Julian Assange, Wikileaks-Gründer, wurde letztlich doch nicht vom Time Magazine zum Mann des Jahres gekürt. Trotzdem bestimmten die Wikileaks-Kontroverse und die anschließende Mediendiskussion die journalistische Themenagenda des zu Ende gegangenen Jahres.
Interessant in diesem Zusammenhang waren die Ansichten einiger Verlage, die als Vermittler eine gewisse Rolle im Wikileaks-Spiel einnahmen und dabei etliche journalistische Standards außer Acht ließen: die Sicherstellung der Echtheit von Informationen, die Prüfung von Quellen und Fakten, die Berücksichtigung des öffentlichen Interesses. Die eigentliche Nachricht ging verloren. Die Medien beteiligten sich vielmehr an Klatsch und Tratsch.
Eine große Tragweite hatte auch folgender Fall aus den Vereinigten Staaten: In seinem Blog Regret the Error zeigt Craig Silverman, dass auch kleine journalistische Fehltritte große Auswirkungen haben können. „Fehler des Jahres 2010“ war für ihn der Artikelklau der amerikanischen Kochzeitschrift Cooks Source.
Was steckt hinter dem Kochartikel-Diebstahl? Die freie Autorin Monica Gaudio erhielt im Oktober vergangenen Jahres eine interessante Information einer Bekannten: Sie teilte ihrer Freundin mit, dass sie ihren Artikel über die amerikanische Back-Tradition des Apfelkuchens auf der Webseite vonCooks Source gelesen habe – obwohl Gaudio diesen Artikel gar nicht bei Cooks Source eingereicht hatte.
Gaudio hatte ihre Story über amerikanische Apfelkuchen vor einigen Jahren auf ihrer eigenen Website veröffentlicht – und mit einer Urheberrechtserklärung versehen. Cooks Source übernahm den Artikel, ohne die Verfasserin darüber zu informieren. Die Autorin war sauer und beschwerte sich bei Judith Griggs, einer Redakteurin der Kochzeitschrift. Die Antwort, die sie per E-Mail erhielt, gilt seitdem im anglo-amerikanischen Sprachraum als legendär:
„Also wirklich, Monica, Inhalte im Internet sind doch ein öffentliches Gut und Du solltest froh sein, dass wir Deinen Artikel nicht einfach abgekupfert und einen anderen Namen drunter gesetzt haben!“
Die Mail ging noch weiter: “aber Du solltest wissen, dass wir Deinen Artikel noch ziemlich redigieren mussten… Wir haben da noch viel Arbeit rein gesteckt, Du solltest mich eigentlich dafür bezahlen! Ich gebe jungen Autoren immer gern Ratschläge und redigiere auch gern ihre schlechten Artikel – dafür schreiben sie für mich immer gratis!“
Die Autorin machten den Briefwechsel im Internet öffentlich – damit schwappte eine Beschwerdeflut erzürnter Leser in die Redaktion: Cooks Source wurde mit E-Mails und Anrufen bombardiert; auch Anzeigekunden zogen ihre Inserate zurück. Außerdem haben bedeutende US-Medien wie die Los Angeles Times, die Washington Post oder Forbes die Geschichte vom geklauten digitalen Apfelkuchen erzählt.

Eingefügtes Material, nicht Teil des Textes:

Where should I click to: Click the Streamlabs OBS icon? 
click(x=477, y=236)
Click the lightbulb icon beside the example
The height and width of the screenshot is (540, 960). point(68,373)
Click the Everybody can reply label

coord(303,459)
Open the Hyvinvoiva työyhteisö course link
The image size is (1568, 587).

Aber es gibt noch einen anderen Grund, warum Cooks Source mit dem “Fehler des Jahres” ausgezeichnet wurde. Nach genauer Überprüfung hat sich herausgestellt, dass die Zeitschrift noch 160 andere Artikel von anderen Websites geklaut und als eigenen Inhalt ausgegeben hat. Das ist nicht nur ein Fehler, sondern ein Beispiel für schlechten Journalismus. Dieser Biss in den digitalen Apfelkuchen muss für Leser und Autorin sauer gewesen sein.
Erstveröffentlichung : Corriere del Ticino vom 31. Dezember 2010
Original auf Italienisch: Da Wikileaks alla torta di mele. Che cosa ci insegna il 2010
Übersetzt aus dem Englischen von Tina Bettels und Andreas Sträter. Es handelt sich um eine leicht gekürzte Version.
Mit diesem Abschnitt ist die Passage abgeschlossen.